The Bulletin Online
By Pavel Podvig | 24 April 2007
After a series of questions from its European allies, a number of strongly worded statements from Russian politicians, and a telephone conversation between Vladimir Putin and George W. Bush, the United States finally admitted it blundered by going ahead with plans to deploy elements of its missile defense system in Europe without asking anyone. Now, the United States is launching a coordinated effort to explain the deployment's rationale and even suggesting that Russia and the United States share missile defense technology and coordinate ballistic missile threat assessments.
Of course, none of this makes missile defense a good idea. But these steps could help tone down Russian rhetoric. While both the United States and Russia seem serious about not starting a new Cold War, the frequency with which they're issuing denials of hostile intentions is growing alarming. If everything was okay, nobody would need all the extra reassurances.
Nor will a U.S.-Russian dialogue about missile defense end the controversy. The United States insists it won't allow Russia to veto the deployment, and Russian leadership is openly skeptical about the justification for U.S. interceptors and radars in Europe. Still, a conversation is better than back-and-forth promises of missile deployments or Russia's threat to withdraw from the Intermediate Nuclear Forces Treaty.
The biggest problem with the current predicament is that it gives Russia yet another reason to believe that unless it makes credible threats, preferably ones that involve nuclear weapons and missiles, no one--not the United States or (old or new) Europe--will listen.

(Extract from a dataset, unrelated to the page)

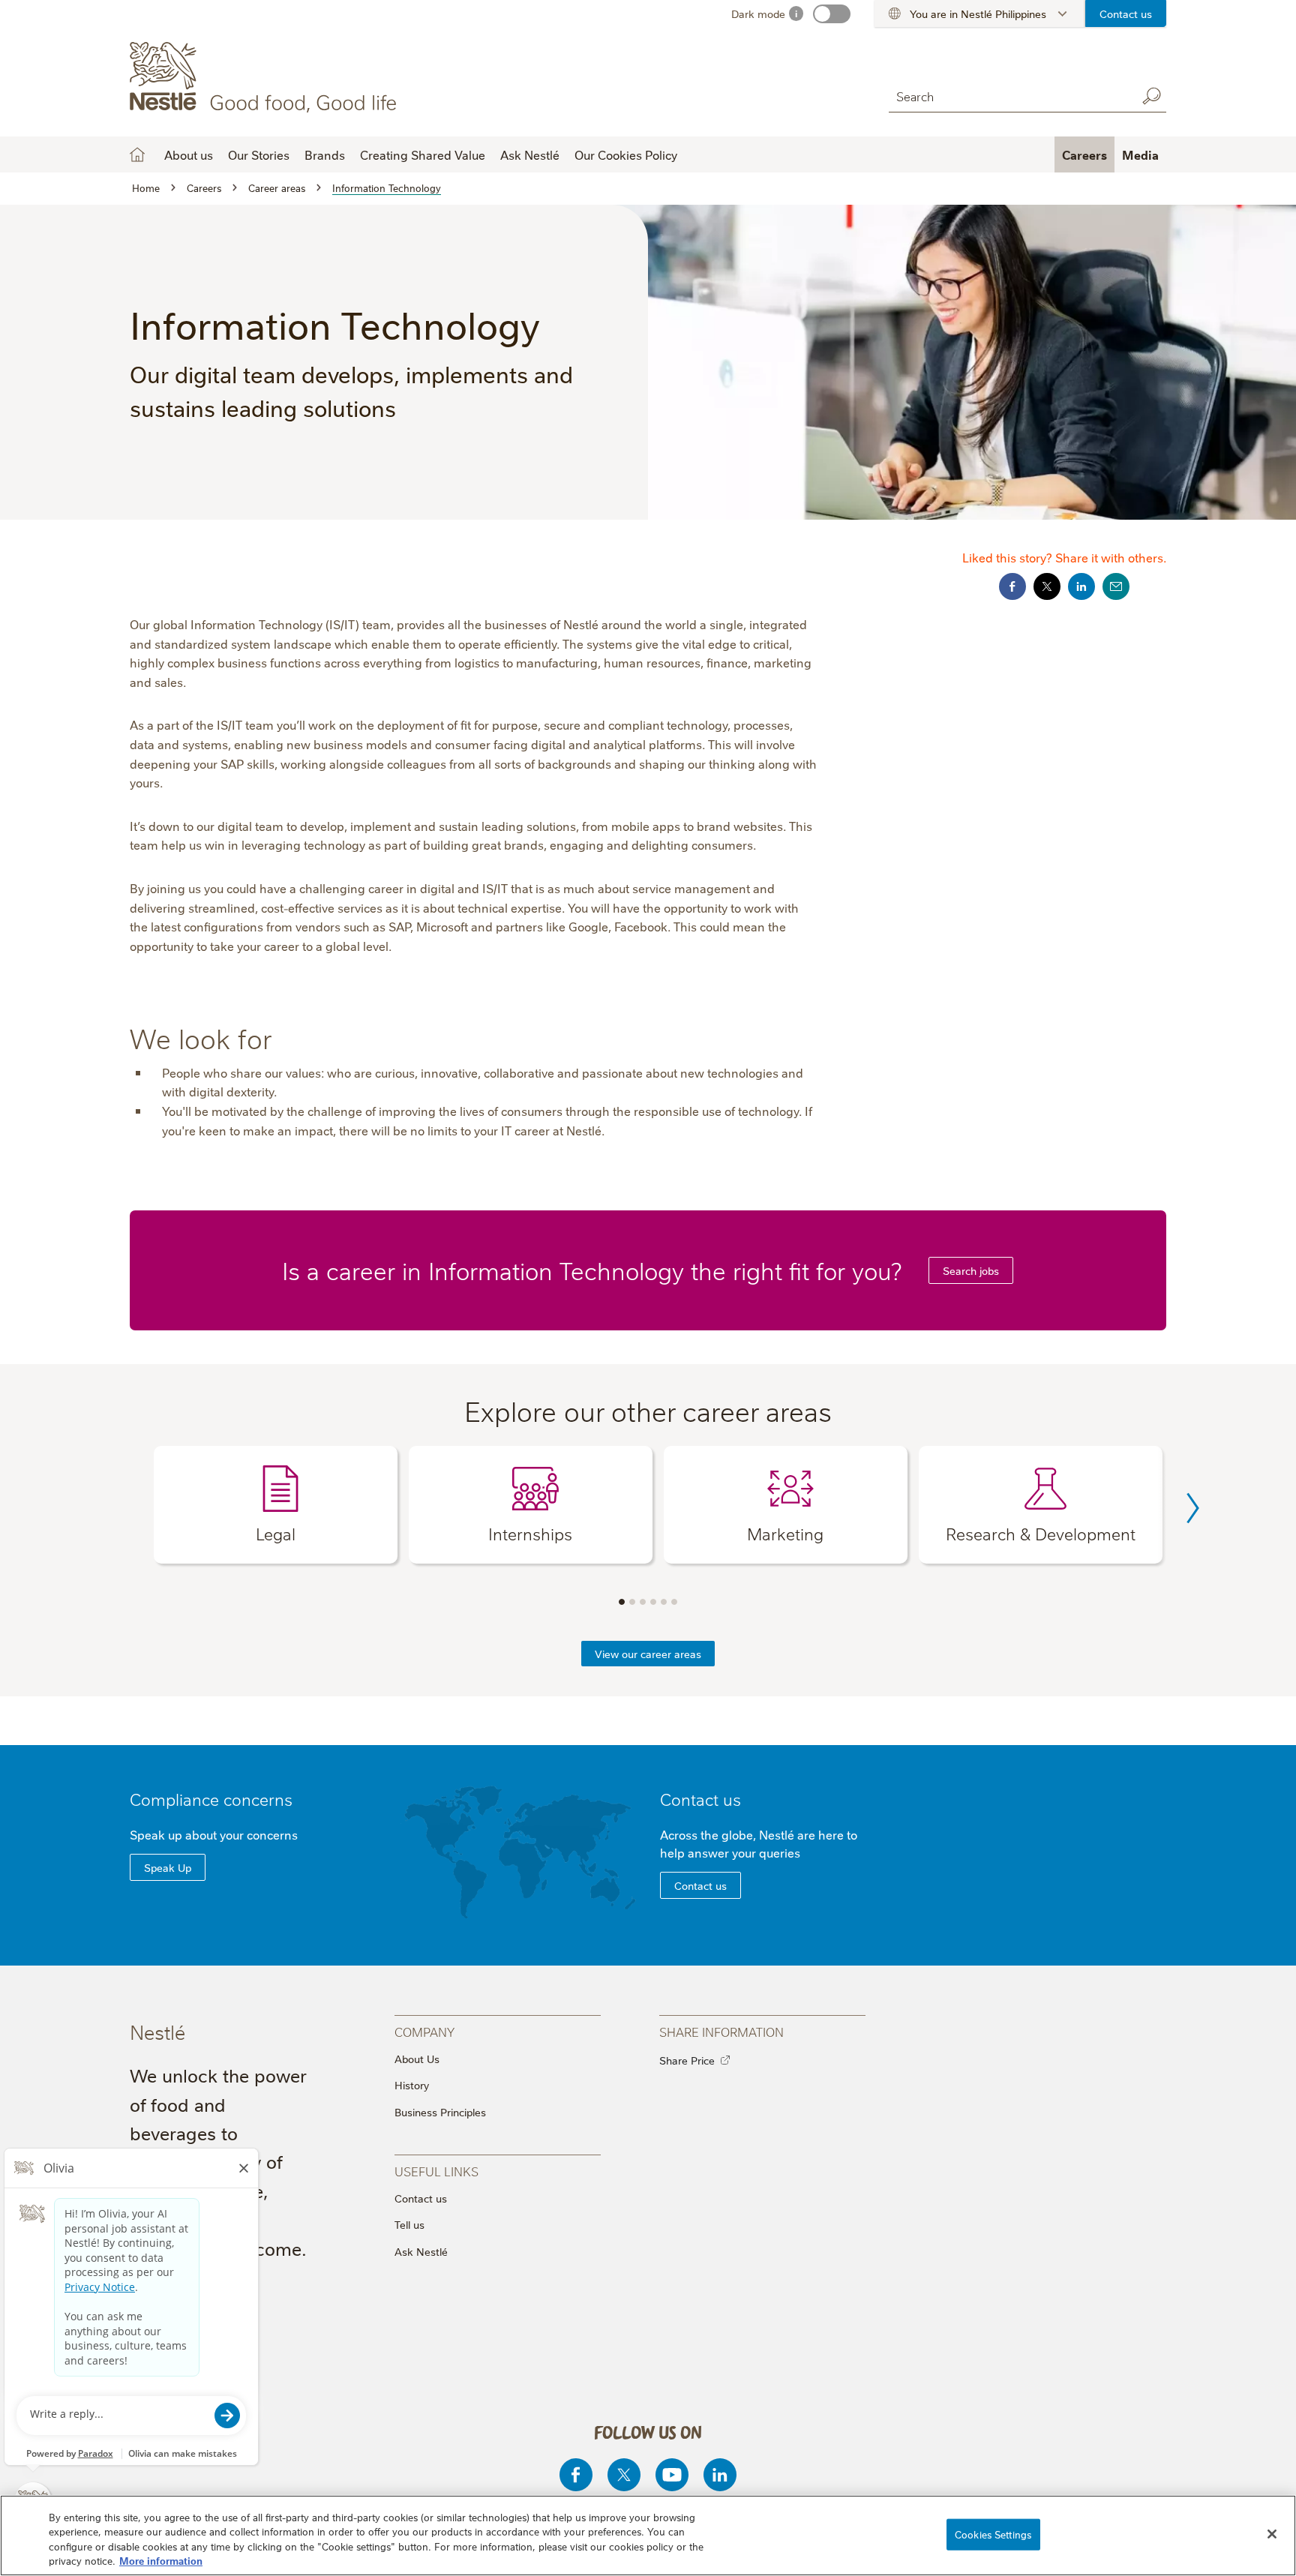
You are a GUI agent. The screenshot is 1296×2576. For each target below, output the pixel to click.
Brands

This is regrettable since the security discussion in Russia is already heavily dominated by the Cold War concepts of "strategic balance" and a bean-counting mentality that places an emphasis on the number of weapons in Russia's arsenal. The outcome of the missile defense flap only reinforces these beliefs, doing all parties involved a disservice--most notably Russia.
Moreover, none of this needed to happen. Russia has tried to insert itself in the discussion about U.S. missile defense installations in Europe for the better part of a decade. Moscow even suggested engaging in a similar cooperative agreement to the one that's on the table today--consultations about ballistic missile threats and collaborations on technology development. Nothing materialized because the U.S. missile defense bureaucracy understandably perceived these proposals as a threat to its programs.
For all of the Bush administration's faults, it at least got one thing right: The Cold War is over; therefore, its concepts and strategies are outdated. But it erred in thinking that this means that all of the problems that Washington and Moscow inherited from the Cold War would simply disappear. This proved to be wrong--changing the Cold War mentality requires a dedicated effort on both sides. Instead, the United States and Russia rolled back most of the cooperative programs that existed in the 1990s. Bringing them back now would be a very difficult task.
So even though missile defense is hardly a worthy area for cooperation, we should welcome this development if it means Moscow and Washington start talking again.